• Problem description: Print the lines in the listing below that fall between the line with "[Read more about Pampers" and the line with "[Read more about Grab", those two lines included, exactly as they stand and with nothing else.

• Stored data:
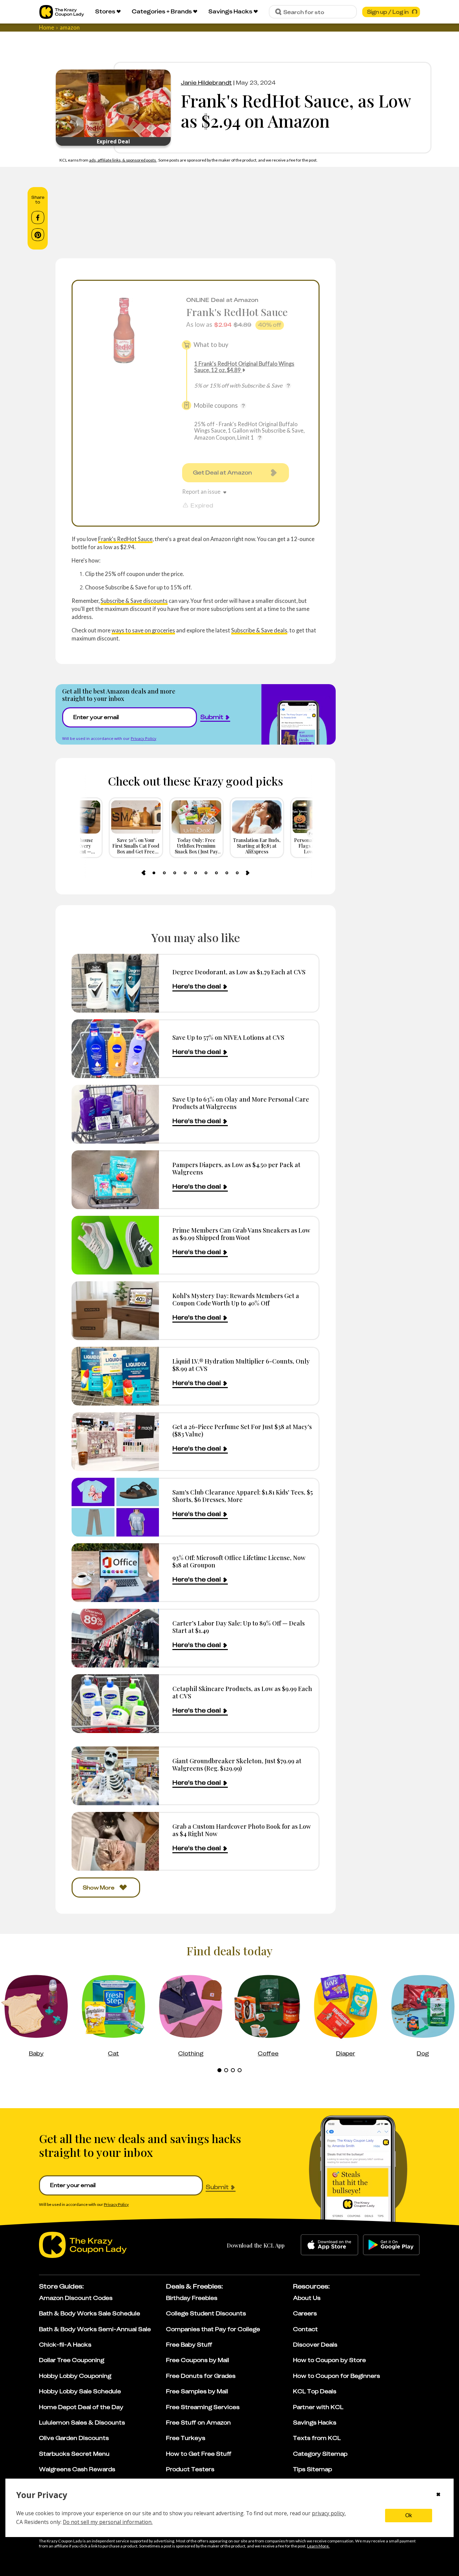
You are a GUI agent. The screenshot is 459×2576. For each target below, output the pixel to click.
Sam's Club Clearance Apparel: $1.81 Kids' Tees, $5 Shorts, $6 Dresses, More (242, 1496)
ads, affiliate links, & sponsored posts (123, 160)
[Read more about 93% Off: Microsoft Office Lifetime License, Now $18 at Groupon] (115, 1572)
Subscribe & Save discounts (134, 600)
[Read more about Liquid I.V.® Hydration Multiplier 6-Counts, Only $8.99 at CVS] (115, 1376)
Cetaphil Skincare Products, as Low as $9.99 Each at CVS (242, 1692)
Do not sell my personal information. (108, 2522)
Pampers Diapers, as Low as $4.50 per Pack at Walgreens (236, 1168)
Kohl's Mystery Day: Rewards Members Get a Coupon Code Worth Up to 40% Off (235, 1299)
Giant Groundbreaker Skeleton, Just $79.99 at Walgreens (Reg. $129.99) (236, 1764)
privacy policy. (329, 2513)
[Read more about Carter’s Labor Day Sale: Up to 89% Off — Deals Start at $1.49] (115, 1638)
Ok (408, 2515)
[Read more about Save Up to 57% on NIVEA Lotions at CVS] (115, 1048)
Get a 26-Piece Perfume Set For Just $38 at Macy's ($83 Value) (242, 1430)
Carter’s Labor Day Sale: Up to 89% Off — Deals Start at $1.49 (238, 1627)
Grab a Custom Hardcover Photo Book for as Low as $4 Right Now (241, 1830)
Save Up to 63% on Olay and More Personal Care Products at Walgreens (240, 1103)
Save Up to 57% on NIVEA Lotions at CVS (228, 1037)
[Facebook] (37, 217)
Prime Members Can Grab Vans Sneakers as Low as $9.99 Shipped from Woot (241, 1234)
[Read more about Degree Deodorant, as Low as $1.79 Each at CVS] (115, 983)
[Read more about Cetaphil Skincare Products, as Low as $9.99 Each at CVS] (115, 1703)
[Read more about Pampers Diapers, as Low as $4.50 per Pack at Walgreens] (115, 1179)
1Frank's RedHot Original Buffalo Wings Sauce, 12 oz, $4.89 (244, 366)
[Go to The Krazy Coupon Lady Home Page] (61, 12)
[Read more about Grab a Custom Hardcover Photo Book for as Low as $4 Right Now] (115, 1841)
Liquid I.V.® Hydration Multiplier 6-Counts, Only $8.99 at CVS (241, 1365)
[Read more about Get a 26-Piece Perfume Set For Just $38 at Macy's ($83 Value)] (115, 1441)
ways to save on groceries (143, 630)
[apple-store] (329, 2244)
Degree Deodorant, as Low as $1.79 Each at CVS (238, 972)
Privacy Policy (143, 738)
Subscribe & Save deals (259, 630)
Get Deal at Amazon (222, 472)
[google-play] (391, 2244)
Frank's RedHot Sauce (237, 312)
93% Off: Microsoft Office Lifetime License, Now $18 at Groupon (238, 1561)
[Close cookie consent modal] (438, 2495)
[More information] (288, 386)
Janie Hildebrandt (206, 82)
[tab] (154, 873)
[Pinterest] (37, 234)
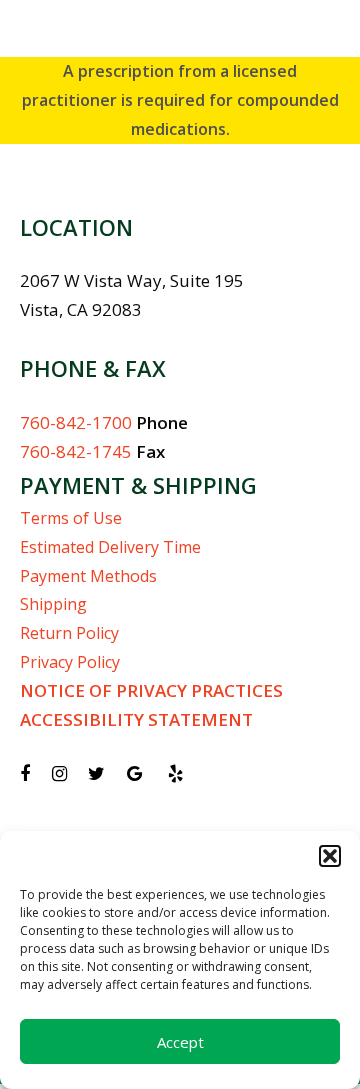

• Your solution:
[Read more about Pampers Diapers, as Low as $4.50 per Pack at Walgreens] (115, 1179)
1Frank's RedHot Original Buffalo Wings Sauce, 12 oz, $4.89 (244, 366)
[Go to The Krazy Coupon Lady Home Page] (61, 12)
[Read more about Grab a Custom Hardcover Photo Book for as Low as $4 Right Now] (115, 1841)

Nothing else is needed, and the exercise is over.